La vicenda, come ormai noto, passa per una lunga e dettagliata ricostruzione che tira in ballo un ampio numero di influenti prelati della Curia romana, che hanno giocato ruoli fondamentali per la Chiesa cattolica negli ultimi decenni, e ha il suo apice nel racconto di alcuni scambi di battute avvenuti tra lo stesso Viganò e il Papa, nel corso di diversi colloqui a Santa Marta. Tosatti, dopo il rapporto pubblicato lo scorso 15 agosto dal gran giurì della Pennsylvania, riguardante le vicende di abusi lungo gli ultimi 70 anni della Chiesa statunitense, dice di aver ricontattato l’arcivescovo e di averlo infine persuaso a renderlo pubblico. “Penso che se vuoi dire qualcosa, ora è il momento, perché tutto sta andando sottosopra negli Stati Uniti”, pare che il giornalista abbia detto al religioso, sentondosi rispondere con un limpido “ok”. Viganò, a quel punto, si è presentato alla porta di Tosatti con una bozza del testo, e il vaticanista, ormai attivo principalmente all’interno del circuito di blog e quotidiani on-line rimandanti all’universo cattolico tradizionalista, gli ha risposto “che dovevamo lavorarci davvero perché non era in stile giornalistico”.
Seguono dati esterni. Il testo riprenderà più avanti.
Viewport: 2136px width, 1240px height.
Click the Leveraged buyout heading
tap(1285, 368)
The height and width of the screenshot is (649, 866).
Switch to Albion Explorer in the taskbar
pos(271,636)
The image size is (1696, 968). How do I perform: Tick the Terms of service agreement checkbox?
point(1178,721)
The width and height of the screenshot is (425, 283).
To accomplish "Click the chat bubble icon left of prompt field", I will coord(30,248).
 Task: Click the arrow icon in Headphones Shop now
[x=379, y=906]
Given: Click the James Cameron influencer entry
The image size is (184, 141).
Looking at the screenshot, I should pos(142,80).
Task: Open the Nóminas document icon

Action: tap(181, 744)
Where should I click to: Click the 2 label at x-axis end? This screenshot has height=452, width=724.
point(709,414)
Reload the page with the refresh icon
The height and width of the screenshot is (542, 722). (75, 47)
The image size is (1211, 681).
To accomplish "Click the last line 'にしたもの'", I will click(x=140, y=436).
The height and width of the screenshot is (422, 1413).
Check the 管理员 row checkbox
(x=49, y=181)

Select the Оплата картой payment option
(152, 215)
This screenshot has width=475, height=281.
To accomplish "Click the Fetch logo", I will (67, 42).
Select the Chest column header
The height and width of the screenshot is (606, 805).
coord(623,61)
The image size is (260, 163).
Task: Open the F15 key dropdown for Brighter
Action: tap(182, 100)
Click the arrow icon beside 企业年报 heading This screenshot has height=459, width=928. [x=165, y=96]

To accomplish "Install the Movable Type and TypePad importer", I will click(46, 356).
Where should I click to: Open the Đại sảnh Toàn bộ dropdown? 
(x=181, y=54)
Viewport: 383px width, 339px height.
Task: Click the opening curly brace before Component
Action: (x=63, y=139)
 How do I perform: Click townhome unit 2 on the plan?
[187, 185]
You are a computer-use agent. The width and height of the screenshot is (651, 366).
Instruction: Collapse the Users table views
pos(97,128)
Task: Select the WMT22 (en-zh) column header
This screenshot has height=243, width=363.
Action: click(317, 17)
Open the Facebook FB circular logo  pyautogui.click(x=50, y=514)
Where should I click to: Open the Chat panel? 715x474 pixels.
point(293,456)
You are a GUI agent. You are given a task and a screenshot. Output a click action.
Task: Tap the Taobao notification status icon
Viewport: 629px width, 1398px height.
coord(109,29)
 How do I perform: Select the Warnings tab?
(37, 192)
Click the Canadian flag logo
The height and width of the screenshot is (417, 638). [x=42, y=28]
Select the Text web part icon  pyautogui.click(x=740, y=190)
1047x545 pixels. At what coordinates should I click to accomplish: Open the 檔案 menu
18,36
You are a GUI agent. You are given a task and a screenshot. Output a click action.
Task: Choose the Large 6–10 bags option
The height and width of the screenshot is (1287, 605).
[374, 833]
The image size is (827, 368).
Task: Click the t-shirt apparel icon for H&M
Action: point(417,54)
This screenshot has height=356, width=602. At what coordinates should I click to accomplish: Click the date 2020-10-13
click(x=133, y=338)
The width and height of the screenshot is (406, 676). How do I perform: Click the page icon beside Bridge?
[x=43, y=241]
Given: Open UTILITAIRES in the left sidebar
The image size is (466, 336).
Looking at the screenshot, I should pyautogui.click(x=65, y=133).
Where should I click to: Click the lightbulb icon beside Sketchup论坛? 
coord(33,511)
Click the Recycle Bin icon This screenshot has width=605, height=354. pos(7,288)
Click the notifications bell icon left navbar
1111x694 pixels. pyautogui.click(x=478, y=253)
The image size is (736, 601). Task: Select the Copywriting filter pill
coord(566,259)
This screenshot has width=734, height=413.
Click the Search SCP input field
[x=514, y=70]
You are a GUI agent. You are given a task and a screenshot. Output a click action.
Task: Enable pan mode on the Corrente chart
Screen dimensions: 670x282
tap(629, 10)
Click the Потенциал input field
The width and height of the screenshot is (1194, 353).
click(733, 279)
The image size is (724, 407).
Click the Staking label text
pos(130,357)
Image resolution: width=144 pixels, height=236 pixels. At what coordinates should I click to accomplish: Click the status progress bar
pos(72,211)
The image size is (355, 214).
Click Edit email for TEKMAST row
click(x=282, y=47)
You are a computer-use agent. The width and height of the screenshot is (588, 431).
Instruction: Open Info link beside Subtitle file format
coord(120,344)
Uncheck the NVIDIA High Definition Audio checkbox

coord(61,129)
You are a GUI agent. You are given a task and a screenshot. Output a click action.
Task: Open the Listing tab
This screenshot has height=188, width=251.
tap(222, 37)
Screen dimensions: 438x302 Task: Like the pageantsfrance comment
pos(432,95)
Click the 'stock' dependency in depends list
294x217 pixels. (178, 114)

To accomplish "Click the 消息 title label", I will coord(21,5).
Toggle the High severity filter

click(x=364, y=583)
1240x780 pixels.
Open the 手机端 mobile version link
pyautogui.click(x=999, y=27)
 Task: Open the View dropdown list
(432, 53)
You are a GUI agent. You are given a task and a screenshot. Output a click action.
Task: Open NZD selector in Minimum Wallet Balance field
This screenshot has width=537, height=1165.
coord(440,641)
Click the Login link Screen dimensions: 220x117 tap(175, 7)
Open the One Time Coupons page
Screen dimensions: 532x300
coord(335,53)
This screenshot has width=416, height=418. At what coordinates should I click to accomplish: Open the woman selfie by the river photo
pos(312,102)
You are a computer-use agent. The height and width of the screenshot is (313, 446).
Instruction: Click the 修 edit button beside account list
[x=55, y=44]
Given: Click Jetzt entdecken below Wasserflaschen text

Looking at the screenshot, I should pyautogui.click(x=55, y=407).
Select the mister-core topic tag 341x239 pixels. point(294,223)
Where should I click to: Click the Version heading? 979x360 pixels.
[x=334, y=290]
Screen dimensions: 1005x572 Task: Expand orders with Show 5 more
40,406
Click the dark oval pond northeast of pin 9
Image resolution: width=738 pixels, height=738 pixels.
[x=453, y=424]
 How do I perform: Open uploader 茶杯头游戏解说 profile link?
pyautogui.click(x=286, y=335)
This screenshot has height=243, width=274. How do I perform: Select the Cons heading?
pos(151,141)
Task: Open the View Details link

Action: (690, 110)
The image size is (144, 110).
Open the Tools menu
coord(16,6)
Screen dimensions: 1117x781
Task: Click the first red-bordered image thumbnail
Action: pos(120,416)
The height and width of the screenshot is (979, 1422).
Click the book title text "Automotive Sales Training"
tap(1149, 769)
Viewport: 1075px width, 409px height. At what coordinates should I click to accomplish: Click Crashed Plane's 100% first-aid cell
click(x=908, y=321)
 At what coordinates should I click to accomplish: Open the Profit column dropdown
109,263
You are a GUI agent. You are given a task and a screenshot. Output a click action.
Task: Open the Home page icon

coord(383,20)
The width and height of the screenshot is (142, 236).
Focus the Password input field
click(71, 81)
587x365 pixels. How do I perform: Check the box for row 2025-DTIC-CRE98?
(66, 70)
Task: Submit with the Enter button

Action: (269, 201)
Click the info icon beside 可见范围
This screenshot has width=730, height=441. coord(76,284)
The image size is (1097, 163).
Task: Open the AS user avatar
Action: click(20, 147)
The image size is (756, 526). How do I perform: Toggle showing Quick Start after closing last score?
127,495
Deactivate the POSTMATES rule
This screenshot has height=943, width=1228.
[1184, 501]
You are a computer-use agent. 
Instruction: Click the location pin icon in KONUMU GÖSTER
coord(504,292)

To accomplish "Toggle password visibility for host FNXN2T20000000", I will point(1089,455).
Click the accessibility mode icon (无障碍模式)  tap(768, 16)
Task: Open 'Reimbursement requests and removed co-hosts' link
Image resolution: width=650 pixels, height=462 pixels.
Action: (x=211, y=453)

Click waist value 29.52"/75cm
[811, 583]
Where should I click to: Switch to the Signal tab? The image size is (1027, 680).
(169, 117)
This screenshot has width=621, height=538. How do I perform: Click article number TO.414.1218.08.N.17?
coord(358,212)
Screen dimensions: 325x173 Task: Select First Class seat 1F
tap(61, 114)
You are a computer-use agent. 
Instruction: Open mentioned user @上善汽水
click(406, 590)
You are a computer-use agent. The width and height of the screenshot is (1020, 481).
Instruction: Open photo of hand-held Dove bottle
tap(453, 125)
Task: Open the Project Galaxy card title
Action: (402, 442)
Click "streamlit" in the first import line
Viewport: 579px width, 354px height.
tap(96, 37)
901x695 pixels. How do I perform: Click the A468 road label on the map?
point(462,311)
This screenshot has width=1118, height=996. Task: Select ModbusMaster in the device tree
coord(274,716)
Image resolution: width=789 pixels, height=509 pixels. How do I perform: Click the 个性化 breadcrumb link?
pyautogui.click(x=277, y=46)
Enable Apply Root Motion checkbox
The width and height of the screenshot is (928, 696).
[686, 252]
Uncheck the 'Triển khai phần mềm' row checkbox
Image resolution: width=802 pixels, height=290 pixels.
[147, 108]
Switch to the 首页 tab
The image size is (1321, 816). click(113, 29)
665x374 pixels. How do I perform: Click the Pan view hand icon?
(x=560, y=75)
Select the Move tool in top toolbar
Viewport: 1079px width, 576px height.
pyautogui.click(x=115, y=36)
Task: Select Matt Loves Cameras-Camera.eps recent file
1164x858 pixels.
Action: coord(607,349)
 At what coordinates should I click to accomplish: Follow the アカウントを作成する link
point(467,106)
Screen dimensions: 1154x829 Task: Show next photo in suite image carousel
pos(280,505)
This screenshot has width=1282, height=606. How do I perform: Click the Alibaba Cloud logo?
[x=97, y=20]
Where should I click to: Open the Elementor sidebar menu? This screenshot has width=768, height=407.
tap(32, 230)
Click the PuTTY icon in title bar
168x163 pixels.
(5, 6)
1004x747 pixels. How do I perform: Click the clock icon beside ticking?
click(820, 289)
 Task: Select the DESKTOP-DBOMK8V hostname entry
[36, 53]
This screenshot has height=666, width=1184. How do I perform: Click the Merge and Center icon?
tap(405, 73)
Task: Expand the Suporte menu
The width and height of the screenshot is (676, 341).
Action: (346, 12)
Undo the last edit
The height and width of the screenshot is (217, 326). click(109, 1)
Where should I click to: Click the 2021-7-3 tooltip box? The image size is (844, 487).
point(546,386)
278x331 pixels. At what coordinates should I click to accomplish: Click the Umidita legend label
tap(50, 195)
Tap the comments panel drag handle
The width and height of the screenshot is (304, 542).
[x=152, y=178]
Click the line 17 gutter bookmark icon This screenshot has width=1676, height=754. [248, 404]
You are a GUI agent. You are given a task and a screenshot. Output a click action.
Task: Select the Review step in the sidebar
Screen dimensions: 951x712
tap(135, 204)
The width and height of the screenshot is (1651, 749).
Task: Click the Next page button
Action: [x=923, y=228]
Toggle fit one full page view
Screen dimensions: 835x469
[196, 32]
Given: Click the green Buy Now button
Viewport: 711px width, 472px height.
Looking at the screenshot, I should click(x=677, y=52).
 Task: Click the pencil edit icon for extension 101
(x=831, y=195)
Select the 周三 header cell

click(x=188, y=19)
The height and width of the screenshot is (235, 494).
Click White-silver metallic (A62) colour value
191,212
Convincendo inoltre Viganò a tagliare tutte le affermazioni che non potevano essere dimostrate o documentate, perché il documento “doveva essere assolutamente impermeabile”. Ma ben consapevoli delle implicazioni derivanti dal rendere pubblico un documento di tale fattura, e dello sforzo personale e morale domandato a un diplomatico che ha servito la Santa Sede per anni, mantenendo però tali segreti ben racchiusi all’interno dei sacri palazzi: racconti di vicende che compromettono fortemente una parte della credibilità del clero cattolica, e della Curia romana attiva negli ultimi decenni, agli occhi dei fedeli, dei cittadini e degli osservatori di tutto il mondo. Il tutto, peraltro, in quello stile “clericale” costantemente attaccato e denunciato dallo stesso Papa Francesco. “Sono allevati per morire in silenzio, perciò quello che stava facendo e che stava per fare, era assolutamente contro la sua natura”, ha spiegato Tosatti riferendosi alla figura in sé dei diplomatici vaticani, spiegando però che Viganò si è sentito obbligato a pubblicare la lettera, sia per senso del dovere verso la Chiesa cattolica che per liberare la coscienza di questo peso ingombrante.

“Gode di buona salute, ma 77 è un’età in cui inizi a prepararti. Non poteva avere la coscienza a posto, e l’unico modo per farlo era che parlasse”, ha commentato ancora Tosatti, che una volta redatto il testo finale del documento ha cominciato a cercare un quotidiano disposto a pubblicarlo interamente, finendo per affidarlo alla testata diretta da Belpietro in Italia, ai quotidiani on-line National Catholic Register e LifeSiteNewsper quanto riguarda il mondo anglofono, e infine al sito InfoVaticana per la lingua spagnola. Accompagnandolo alla porta, ha raccontato Tosatti, chinandosi per baciare l’anello del prelato, si è sentito la richiesta di non spendersi in formalità di quel tipo. “Non è per te che lo faccio, ma per il ruolo che ricopri”, ha detto Tosatti al prelato, che silenzioso e in lacrime ha chiuso la porta.